When to Use Repeated Measures ANOVA

Use repeated measures ANOVA when:

  • You have one within-subjects factor with three or more levels (conditions or time points).
  • The dependent variable is continuous (interval or ratio scale).
  • The same participants are measured at each level.

Common examples include:

  • Measuring reaction time under three different drug dosages (within-subject).
  • Testing cognitive performance at baseline, 3 months, and 6 months after an intervention.
  • Comparing pain ratings before treatment, immediately after, and at follow-up.

If you have only two time points, a paired t-test is simpler and equivalent. If you have both within-subjects and between-subjects factors, you need a mixed ANOVA.

Key Assumptions

1. Continuous Dependent Variable

The outcome must be measured on a continuous scale (interval or ratio).

2. Related Groups

Observations at each level must come from the same participants or matched participants.

3. No Significant Outliers

Extreme values in any condition can distort the F-test. Check for outliers using boxplots or studentized residuals (values beyond plus or minus 3 are concerning).

4. Approximate Normality

The dependent variable should be approximately normally distributed at each level. With sample sizes above 25-30, the F-test is robust to moderate non-normality due to the central limit theorem. For smaller samples, use the Shapiro-Wilk test.

5. Sphericity

This is the critical assumption unique to repeated measures ANOVA. Sphericity requires that the variances of the differences between all pairs of conditions are equal. When sphericity is violated, the F-test becomes too liberal (inflated Type I error).

Test sphericity with Mauchly's test.

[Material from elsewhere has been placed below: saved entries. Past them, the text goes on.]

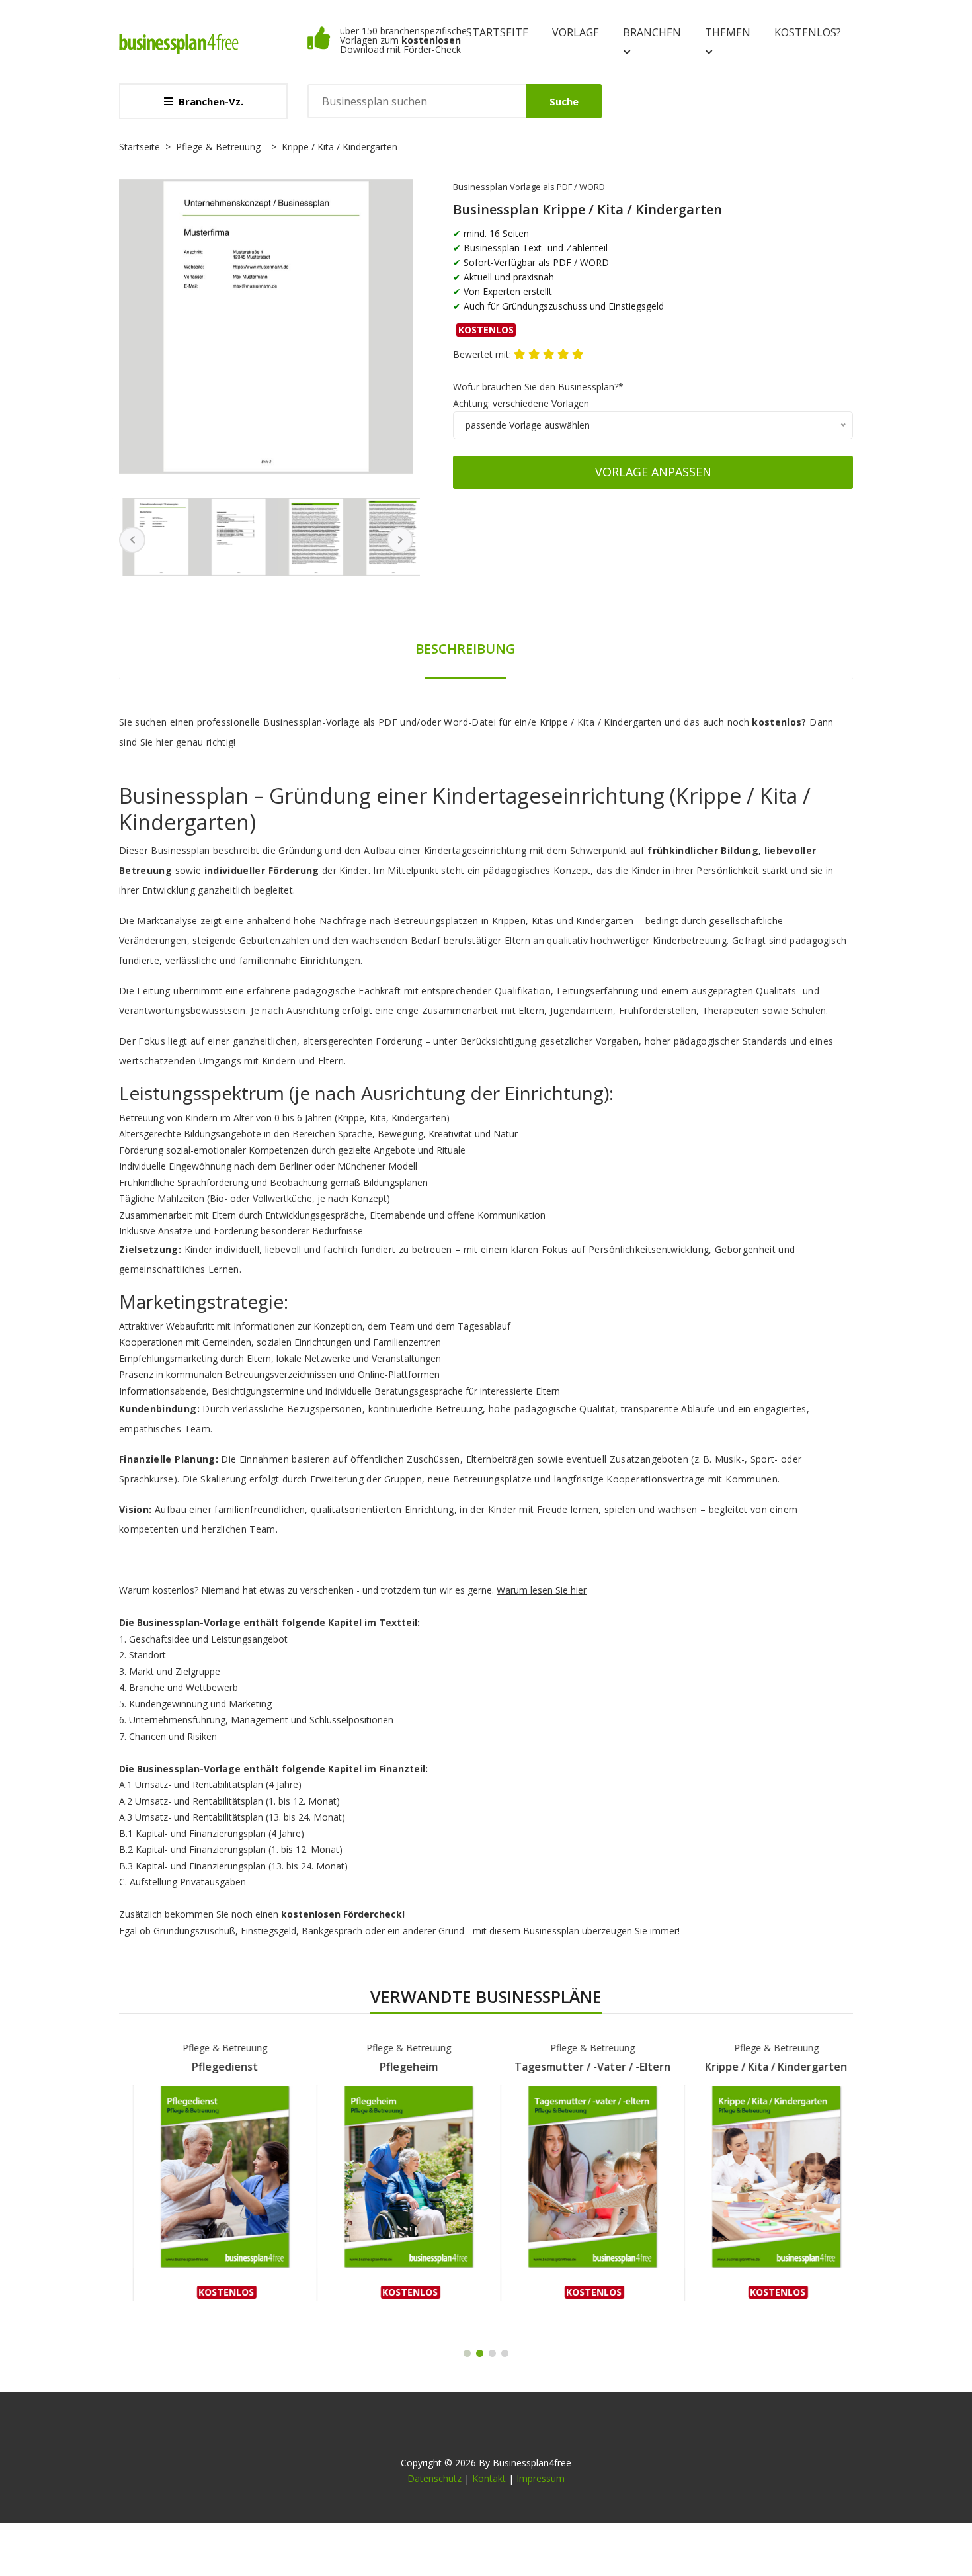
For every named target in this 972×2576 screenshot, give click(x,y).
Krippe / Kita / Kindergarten (763, 2066)
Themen (727, 32)
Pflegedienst (211, 2066)
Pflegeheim (395, 2066)
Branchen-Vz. (211, 101)
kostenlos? (807, 32)
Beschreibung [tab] (465, 649)
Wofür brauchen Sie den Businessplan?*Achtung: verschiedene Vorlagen (538, 394)
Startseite (497, 32)
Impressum (540, 2478)
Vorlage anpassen (653, 472)
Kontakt (489, 2478)
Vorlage (575, 32)
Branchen (652, 32)
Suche (564, 101)
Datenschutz (434, 2478)
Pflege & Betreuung (218, 146)
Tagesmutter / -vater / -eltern (579, 2066)
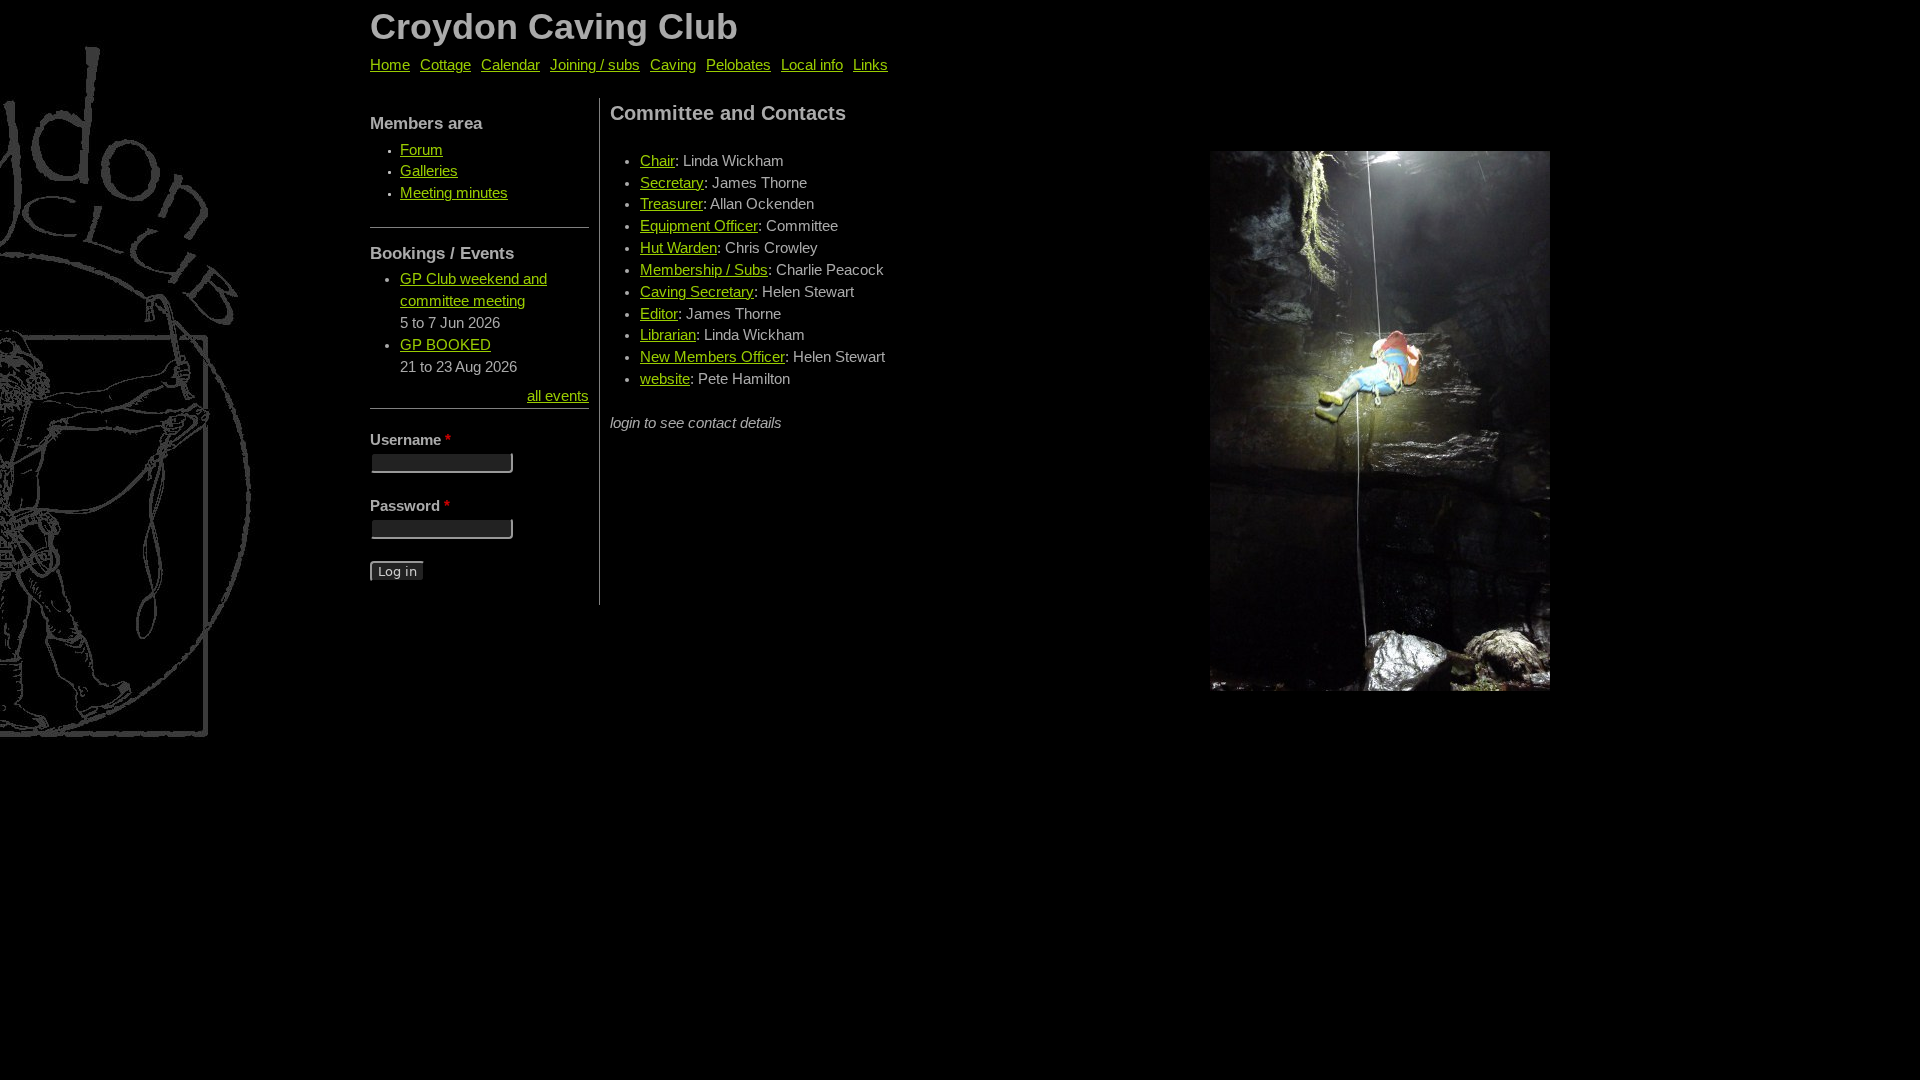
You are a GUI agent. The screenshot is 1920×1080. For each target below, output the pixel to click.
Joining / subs (595, 65)
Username (410, 440)
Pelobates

If it is significant (p < 0.05), sphericity is violated and you need a correction.

Example Dataset

A researcher measures anxiety scores (on a 0-50 scale) in 12 participants at three time points: before therapy (T1), after 4 weeks of therapy (T2), and after 8 weeks of therapy (T3).

| Participant | T1 (Baseline) | T2 (4 weeks) | T3 (8 weeks) | |-------------|---------------|--------------|--------------| | 1 | 38 | 30 | 22 | | 2 | 42 | 35 | 28 | | 3 | 35 | 28 | 20 | | 4 | 40 | 33 | 25 | | 5 | 45 | 38 | 30 | | 6 | 37 | 31 | 24 | | 7 | 33 | 27 | 21 | | 8 | 41 | 34 | 26 | | 9 | 39 | 32 | 23 | | 10 | 44 | 36 | 29 | | 11 | 36 | 29 | 19 | | 12 | 43 | 37 | 31 |

Descriptive Statistics

| Time Point | Mean | SD | n | |-------------|-------|------|----| | T1 (Baseline)| 39.42 | 3.63 | 12 | | T2 (4 weeks) | 32.50 | 3.50 | 12 | | T3 (8 weeks) | 24.83 | 3.93 | 12 |

The means show a clear downward trend: anxiety decreases from 39.42 to 32.50 to 24.83 over the course of therapy.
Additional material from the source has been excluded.